The Escape has received a positive reception from critics, with Toby Clements of The Daily Telegraph calling it "fresh and direct", but noting that the subject matter is "challenging". Amanda Craig of The Times said that "this clever, tense novel is a great way of getting bored boys interested in history".

It was published in French under the literally translated title of L'évasion, in Polish as Uciekinierzy, which translates to The Escapees, in German under the literally translated title of die Flucht, and in Portuguese under the literally translated title of A Evasão.

=== Eagle Day ===

Eagle Day is the second book in the Henderson's Boys series. It was published on 4 June 2009 by Hodder Children's Books.

The novel is set from 15 June to 1 October 1940. During this time, the Battle of Britain is in full swing and Hitler is planning to cross the channel and invade Britain. After failing to escape from France, Paul and Rosie reunite with Marc and Henderson. With the help of PT Bivott, an American boy in trouble with the law, they help British bombers to target ports in France that will be used to invade Britain in Operation Sealion.

Supplied data:
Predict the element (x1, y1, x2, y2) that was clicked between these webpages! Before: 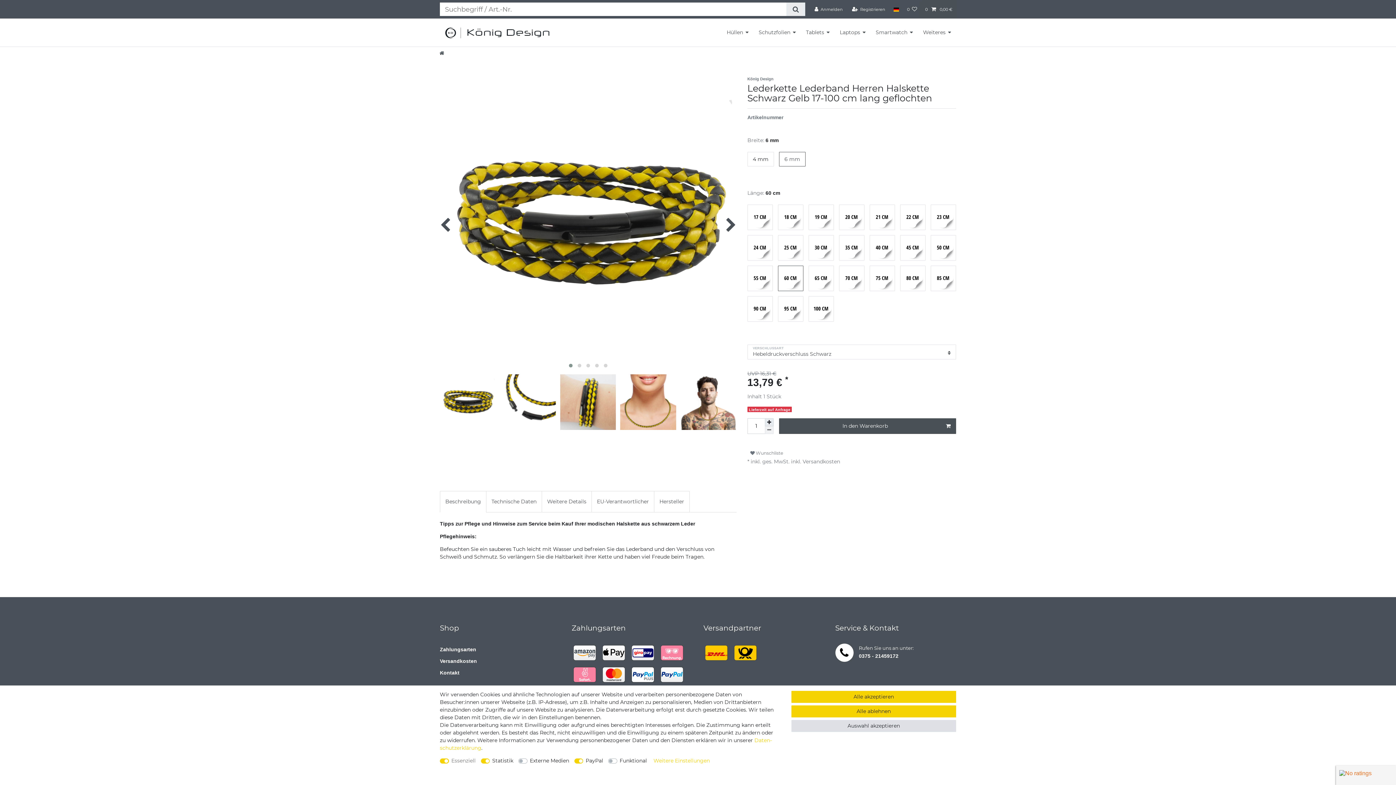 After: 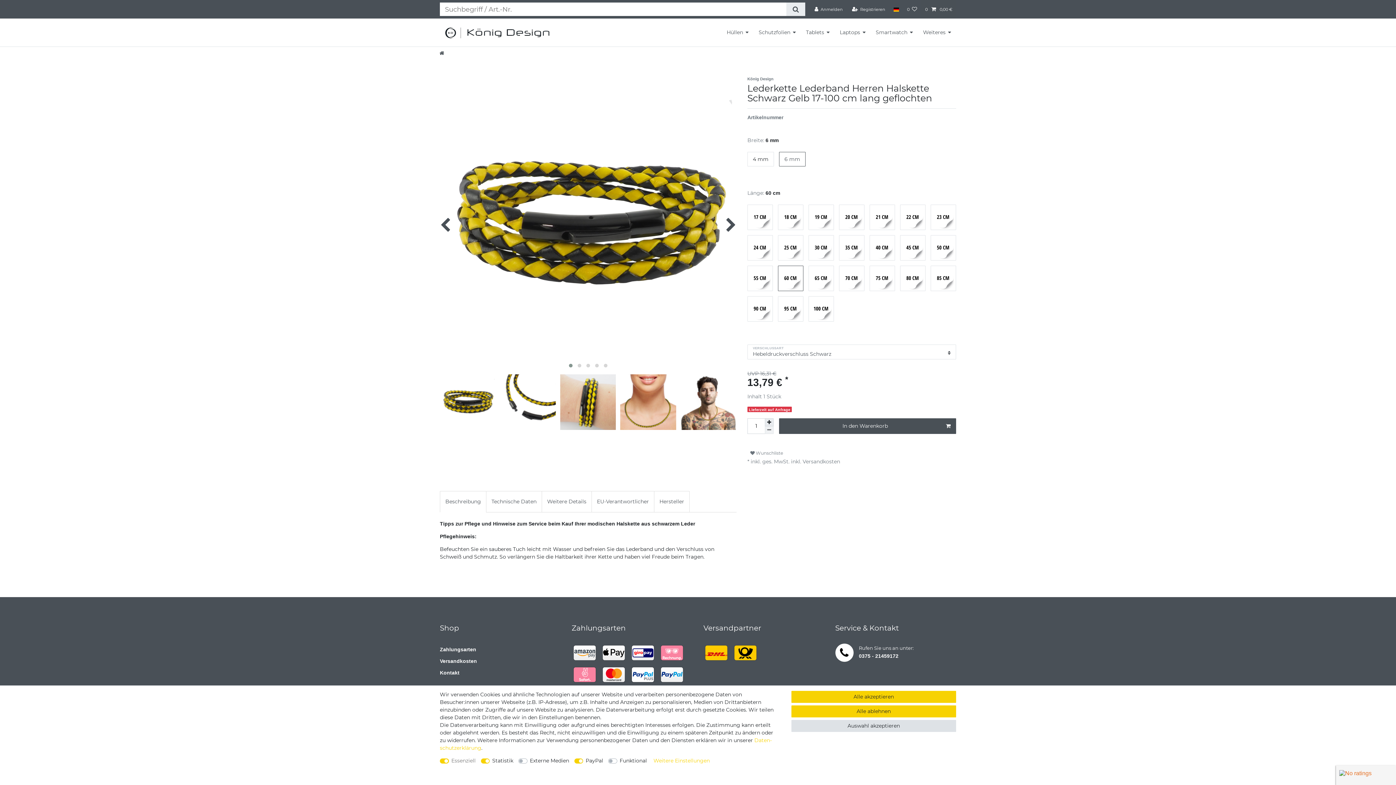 Action: label: 0375 - 21459172 bbox: (859, 653, 898, 659)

Problem requirements:
Write what comes next in the passage on the Henderson's Boys novels, starting after its last sentence. The material is separate from the passage on the Henderson's Boys novels.

Written answer:
It was published in French under the literally translated title of Le Jour de l'aigle, in Polish under the literally translated title of Dzień Orła, and in Portuguese under the literally translated title of O Dia da Águia.

=== Secret Army ===

Secret Army is the third book in the Henderson's Boys series. It was published on 4 February 2010 by Hodder Children's Books.

The novel is set from January to February 1941. The British spy Charles Henderson has returned to Britain, having thwarted Nazi invasion plans, and wants to start an organisation training teenagers as secret agents. Secret Army concerns the training of the first group of agents of his new organisation (named CHERUB by the end of the book) - Paul and Rosie Clarke, Marc Kilgour, PT Bivott, Luc, and Joel, together with the recruitment of the first members of Group B. Their training takes place in a requisitioned village, with parachute training in Scotland, followed by an exercise where the CHERUB team, and groups of Polish, Norwegian and French SOE agents, are parachuted over northern England and instructed to steal an anti-aircraft gun and deliver it to Kings Cross station in London within 48 hours. Despite Air Vice Marshal Walker, the head of SOE, wanting the CHERUB agents to fail, they deliver two guns.

It was published in French under the literally translated title of L'Armée secrète, in Polish under the literally translated title of Sekretna armia, and in Portuguese under the literally translated title of A Arma Secreta.

=== Grey Wolves ===

Grey Wolves is the 4th book in the Henderson's Boys series. It was published on 3 February 2011 by Hodder Children's Books.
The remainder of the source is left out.